_Records shown_

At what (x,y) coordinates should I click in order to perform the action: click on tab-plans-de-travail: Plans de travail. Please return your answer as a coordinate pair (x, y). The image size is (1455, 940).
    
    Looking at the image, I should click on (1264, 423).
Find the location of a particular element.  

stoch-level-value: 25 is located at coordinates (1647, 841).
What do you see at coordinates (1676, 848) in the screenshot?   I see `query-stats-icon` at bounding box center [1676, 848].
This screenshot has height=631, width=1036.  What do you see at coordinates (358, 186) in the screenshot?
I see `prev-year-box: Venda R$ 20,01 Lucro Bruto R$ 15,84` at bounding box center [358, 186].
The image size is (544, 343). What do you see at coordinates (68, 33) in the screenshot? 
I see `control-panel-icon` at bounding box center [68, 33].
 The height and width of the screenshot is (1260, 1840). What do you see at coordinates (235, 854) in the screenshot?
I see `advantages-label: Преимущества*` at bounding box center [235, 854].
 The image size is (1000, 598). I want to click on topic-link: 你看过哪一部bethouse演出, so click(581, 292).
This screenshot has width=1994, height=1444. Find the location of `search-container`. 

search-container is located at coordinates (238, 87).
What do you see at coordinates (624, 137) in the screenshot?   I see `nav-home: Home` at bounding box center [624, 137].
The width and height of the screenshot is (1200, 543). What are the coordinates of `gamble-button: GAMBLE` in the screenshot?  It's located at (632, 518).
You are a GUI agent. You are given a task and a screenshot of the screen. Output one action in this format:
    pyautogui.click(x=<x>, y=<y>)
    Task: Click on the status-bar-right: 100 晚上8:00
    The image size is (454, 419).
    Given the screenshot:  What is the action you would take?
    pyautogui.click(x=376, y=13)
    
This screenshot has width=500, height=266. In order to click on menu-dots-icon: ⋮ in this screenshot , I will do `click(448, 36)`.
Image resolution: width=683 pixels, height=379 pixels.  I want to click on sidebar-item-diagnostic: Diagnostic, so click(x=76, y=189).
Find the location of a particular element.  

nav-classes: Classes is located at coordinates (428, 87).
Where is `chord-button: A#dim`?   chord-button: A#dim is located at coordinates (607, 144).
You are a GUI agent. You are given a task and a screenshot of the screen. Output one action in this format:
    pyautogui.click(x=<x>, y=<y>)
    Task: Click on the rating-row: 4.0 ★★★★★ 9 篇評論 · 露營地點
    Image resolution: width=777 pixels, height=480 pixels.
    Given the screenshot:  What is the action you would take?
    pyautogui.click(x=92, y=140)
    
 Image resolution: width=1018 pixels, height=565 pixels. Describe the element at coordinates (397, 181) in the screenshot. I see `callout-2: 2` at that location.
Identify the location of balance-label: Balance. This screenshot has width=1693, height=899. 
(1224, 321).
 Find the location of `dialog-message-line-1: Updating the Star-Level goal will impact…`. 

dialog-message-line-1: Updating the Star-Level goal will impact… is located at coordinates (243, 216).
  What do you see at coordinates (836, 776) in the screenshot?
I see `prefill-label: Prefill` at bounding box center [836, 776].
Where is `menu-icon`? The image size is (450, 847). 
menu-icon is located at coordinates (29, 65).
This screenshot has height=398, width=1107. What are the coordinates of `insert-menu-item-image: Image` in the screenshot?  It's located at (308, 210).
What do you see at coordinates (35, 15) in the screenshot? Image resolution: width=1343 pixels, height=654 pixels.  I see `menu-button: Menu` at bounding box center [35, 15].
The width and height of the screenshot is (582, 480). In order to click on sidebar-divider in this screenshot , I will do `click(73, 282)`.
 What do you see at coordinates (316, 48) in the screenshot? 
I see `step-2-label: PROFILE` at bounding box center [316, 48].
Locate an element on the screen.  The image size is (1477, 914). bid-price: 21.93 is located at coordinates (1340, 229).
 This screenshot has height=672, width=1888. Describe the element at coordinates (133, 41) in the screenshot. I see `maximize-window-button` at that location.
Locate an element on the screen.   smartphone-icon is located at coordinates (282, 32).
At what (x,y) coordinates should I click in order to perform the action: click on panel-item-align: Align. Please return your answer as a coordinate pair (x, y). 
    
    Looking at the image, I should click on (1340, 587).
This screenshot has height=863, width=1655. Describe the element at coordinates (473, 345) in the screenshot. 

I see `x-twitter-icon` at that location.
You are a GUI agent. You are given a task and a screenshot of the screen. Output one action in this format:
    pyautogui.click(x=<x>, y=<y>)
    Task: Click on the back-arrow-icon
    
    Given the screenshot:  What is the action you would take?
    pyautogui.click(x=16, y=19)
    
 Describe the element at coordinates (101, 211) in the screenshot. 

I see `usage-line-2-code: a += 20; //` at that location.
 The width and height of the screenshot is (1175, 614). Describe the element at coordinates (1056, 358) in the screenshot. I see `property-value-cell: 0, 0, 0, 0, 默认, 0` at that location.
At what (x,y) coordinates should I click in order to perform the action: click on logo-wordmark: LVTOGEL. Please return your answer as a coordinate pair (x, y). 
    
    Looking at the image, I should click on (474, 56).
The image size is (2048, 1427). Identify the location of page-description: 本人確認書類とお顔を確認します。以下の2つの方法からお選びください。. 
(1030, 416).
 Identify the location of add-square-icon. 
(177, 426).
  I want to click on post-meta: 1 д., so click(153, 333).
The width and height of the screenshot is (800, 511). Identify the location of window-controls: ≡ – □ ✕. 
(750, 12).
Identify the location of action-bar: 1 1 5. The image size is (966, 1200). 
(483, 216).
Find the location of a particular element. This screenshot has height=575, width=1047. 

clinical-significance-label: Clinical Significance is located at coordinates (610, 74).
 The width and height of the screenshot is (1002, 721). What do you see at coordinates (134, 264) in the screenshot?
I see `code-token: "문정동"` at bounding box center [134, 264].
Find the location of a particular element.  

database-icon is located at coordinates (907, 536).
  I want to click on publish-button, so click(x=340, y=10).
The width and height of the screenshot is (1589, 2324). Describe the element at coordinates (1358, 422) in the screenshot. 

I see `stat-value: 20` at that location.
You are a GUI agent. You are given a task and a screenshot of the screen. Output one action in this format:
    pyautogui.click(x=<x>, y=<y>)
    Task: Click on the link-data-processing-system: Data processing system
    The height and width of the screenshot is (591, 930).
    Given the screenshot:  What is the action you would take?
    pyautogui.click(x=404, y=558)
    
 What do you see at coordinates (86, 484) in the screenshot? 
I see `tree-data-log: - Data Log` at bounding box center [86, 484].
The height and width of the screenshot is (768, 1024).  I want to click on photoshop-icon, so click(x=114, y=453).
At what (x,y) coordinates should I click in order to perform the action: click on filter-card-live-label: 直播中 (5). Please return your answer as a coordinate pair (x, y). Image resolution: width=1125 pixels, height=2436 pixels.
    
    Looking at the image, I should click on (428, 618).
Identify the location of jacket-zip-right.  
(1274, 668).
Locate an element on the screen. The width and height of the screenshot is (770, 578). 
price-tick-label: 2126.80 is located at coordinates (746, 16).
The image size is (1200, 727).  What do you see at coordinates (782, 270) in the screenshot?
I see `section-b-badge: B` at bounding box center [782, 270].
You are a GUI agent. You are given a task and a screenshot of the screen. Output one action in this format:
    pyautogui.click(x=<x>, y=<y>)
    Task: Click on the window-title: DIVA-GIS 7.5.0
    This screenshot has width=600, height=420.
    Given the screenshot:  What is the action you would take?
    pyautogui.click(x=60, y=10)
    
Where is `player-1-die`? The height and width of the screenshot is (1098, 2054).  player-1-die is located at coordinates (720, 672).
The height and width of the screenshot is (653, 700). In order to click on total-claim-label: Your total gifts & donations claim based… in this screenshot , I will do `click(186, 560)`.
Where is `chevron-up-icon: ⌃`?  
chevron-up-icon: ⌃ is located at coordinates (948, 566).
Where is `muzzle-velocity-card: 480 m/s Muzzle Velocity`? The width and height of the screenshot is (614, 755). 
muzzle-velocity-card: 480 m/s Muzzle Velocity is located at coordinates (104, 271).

_Required work_
Reproduce without alteration everything from the row containing "The height and width of the screenshot is (768, 1024)." down to the last of the rows, including both of those rows.

_Result_
The height and width of the screenshot is (768, 1024).  I want to click on photoshop-icon, so click(x=114, y=453).
At what (x,y) coordinates should I click in order to perform the action: click on filter-card-live-label: 直播中 (5). Please return your answer as a coordinate pair (x, y). Image resolution: width=1125 pixels, height=2436 pixels.
    
    Looking at the image, I should click on (428, 618).
Identify the location of jacket-zip-right.  
(1274, 668).
Locate an element on the screen. The width and height of the screenshot is (770, 578). 
price-tick-label: 2126.80 is located at coordinates (746, 16).
The image size is (1200, 727).  What do you see at coordinates (782, 270) in the screenshot?
I see `section-b-badge: B` at bounding box center [782, 270].
You are a GUI agent. You are given a task and a screenshot of the screen. Output one action in this format:
    pyautogui.click(x=<x>, y=<y>)
    Task: Click on the window-title: DIVA-GIS 7.5.0
    This screenshot has width=600, height=420.
    Given the screenshot:  What is the action you would take?
    pyautogui.click(x=60, y=10)
    
Where is `player-1-die`? The height and width of the screenshot is (1098, 2054).  player-1-die is located at coordinates (720, 672).
The height and width of the screenshot is (653, 700). In order to click on total-claim-label: Your total gifts & donations claim based… in this screenshot , I will do `click(186, 560)`.
Where is `chevron-up-icon: ⌃`?  
chevron-up-icon: ⌃ is located at coordinates (948, 566).
Where is `muzzle-velocity-card: 480 m/s Muzzle Velocity`? The width and height of the screenshot is (614, 755). 
muzzle-velocity-card: 480 m/s Muzzle Velocity is located at coordinates (104, 271).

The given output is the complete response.